Climbing hand over hand, she got to the first of the escape pods and pounded its escape sequence in. Then she climbed over to the next and sent it to follow the first, and so on, until she crawled into the next to last pod. She’d leave him one, in case he and his crew needed to bail out, too. “I’m in!” she shouted at Bihn.
The pod’s hatch slammed shut, barely missing her head. Teeth clenched in a grin, Raena flung herself onto the bench and pulled the crash web over her as the jets engaged.

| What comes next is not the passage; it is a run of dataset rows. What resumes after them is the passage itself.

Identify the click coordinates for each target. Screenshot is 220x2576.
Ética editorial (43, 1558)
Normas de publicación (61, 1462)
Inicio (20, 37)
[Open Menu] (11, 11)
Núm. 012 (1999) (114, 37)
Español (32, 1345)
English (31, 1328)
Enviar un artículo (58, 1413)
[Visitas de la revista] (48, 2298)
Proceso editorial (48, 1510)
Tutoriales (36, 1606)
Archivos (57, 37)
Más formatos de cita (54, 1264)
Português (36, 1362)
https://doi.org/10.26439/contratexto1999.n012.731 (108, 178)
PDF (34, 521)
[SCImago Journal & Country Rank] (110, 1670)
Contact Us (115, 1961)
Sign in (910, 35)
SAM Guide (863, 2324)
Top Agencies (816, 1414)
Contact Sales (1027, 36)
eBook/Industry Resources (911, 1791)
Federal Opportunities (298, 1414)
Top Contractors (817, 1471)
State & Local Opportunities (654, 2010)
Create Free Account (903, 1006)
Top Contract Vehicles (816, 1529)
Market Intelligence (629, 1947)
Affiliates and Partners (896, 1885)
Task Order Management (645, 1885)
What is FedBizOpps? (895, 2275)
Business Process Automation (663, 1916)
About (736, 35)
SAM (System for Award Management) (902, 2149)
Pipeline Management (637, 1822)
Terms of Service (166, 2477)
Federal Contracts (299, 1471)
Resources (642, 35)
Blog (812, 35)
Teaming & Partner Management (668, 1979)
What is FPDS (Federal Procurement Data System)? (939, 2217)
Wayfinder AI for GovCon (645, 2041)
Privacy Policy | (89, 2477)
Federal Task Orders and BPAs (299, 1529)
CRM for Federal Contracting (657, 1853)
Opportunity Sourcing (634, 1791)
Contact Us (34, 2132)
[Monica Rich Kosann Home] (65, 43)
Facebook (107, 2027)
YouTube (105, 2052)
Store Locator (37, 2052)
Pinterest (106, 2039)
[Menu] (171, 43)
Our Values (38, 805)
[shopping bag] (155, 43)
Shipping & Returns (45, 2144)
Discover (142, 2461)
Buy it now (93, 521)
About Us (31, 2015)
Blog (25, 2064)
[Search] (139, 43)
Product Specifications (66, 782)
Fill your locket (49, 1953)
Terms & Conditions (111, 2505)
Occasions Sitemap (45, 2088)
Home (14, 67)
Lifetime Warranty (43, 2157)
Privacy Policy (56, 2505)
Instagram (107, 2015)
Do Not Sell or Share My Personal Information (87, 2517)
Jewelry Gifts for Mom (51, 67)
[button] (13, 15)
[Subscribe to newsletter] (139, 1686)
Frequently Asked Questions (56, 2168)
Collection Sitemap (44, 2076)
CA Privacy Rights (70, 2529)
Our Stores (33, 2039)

Glad to be rid of her, it seemed.
*
As soon as she noticed the message light flashing, Ariel listened to the snippet from Raena: “I’m never going to forgive you for dragging me to Kai.” Ariel heard the amused fatalism behind Raena’s words. The old joke harkened back to their adolescence together. Hungover, Ariel would groan it in the morning, after Raena had gotten them home safely from yet another ill-considered adventure that Ariel had proposed the night before.
Ariel tried to respond to the message, but got back “unrecognized communications code” in answer. Raena had used a scrambler to call. Not unexpected.
Ariel’s next call was to Tomur Corvas, the Varan attorney who had been her friend since he and his son had adopted one of her orphans. Corvas would know how to defend Raena.
*
The Khangho’s escape pod plummeted straight down. The pod was really bare bones, just the crash web and a small locker beneath the bench. It didn’t have any kind of viewport or controls, not even a comm console. Raena hoped the pod had enough shielding that when she slammed into the ground, it wouldn’t disintegrate on impact.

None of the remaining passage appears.